Extracted records:
..............................
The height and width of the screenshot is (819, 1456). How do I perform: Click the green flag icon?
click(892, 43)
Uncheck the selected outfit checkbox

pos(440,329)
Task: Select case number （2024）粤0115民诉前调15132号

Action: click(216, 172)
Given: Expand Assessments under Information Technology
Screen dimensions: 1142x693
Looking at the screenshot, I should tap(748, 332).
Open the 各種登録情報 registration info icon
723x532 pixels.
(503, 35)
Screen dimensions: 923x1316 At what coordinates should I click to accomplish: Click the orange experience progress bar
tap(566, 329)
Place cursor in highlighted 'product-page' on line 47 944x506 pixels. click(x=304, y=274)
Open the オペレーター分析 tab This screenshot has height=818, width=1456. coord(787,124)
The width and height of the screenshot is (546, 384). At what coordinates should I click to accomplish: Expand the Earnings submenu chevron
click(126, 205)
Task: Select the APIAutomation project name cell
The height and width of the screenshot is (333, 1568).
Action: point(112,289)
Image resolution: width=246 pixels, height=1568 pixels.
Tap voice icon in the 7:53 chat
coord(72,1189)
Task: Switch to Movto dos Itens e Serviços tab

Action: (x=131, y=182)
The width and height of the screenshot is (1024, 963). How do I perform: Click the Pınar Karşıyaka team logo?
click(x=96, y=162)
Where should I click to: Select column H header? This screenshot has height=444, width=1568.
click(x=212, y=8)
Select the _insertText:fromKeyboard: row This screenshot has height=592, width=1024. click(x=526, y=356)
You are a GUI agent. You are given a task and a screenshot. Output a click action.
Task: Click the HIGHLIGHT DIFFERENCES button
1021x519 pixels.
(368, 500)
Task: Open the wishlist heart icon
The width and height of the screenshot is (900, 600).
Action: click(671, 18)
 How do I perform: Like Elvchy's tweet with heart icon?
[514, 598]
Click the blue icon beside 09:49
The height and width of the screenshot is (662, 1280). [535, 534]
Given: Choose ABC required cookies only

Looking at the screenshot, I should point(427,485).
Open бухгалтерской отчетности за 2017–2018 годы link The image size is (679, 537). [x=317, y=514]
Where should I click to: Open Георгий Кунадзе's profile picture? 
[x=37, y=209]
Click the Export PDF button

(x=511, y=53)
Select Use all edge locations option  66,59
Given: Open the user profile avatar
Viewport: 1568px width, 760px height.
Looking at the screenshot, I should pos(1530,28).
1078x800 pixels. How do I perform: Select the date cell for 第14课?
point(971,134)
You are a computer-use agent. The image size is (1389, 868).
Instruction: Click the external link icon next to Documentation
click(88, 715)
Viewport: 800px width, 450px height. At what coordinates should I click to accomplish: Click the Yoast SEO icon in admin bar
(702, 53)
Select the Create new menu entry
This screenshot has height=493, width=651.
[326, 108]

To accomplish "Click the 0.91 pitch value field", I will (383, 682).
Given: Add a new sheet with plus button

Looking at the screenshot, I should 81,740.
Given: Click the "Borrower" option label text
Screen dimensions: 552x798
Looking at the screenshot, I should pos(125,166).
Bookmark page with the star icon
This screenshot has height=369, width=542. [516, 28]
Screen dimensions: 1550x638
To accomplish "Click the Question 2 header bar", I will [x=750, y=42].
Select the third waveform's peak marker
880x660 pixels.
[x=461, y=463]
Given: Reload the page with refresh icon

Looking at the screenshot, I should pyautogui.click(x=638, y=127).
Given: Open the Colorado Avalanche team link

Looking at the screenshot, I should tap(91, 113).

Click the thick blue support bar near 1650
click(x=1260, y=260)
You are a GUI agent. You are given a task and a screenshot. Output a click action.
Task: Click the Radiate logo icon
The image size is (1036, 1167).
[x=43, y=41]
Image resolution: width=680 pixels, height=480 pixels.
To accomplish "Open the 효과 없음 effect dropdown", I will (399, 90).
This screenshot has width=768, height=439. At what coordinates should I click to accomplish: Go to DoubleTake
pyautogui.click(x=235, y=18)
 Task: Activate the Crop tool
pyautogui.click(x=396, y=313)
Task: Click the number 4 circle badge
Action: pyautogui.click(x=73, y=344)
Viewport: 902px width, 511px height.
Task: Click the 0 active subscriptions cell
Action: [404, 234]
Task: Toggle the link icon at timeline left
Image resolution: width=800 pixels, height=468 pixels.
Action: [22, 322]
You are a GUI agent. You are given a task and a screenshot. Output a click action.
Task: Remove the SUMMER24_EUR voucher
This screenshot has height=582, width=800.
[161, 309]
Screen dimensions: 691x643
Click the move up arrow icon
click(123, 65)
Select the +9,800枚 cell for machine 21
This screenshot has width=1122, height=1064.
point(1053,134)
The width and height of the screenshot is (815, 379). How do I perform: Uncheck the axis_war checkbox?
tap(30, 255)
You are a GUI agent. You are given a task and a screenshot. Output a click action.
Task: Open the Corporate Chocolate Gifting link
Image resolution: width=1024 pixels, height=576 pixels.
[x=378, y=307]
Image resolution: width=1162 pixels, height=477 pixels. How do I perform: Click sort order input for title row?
..............................
Try it: Find the word "option" in the data and copy out each line where it turns up.

Response below:
Select Use all edge locations option  66,59
Given: Click the "Borrower" option label text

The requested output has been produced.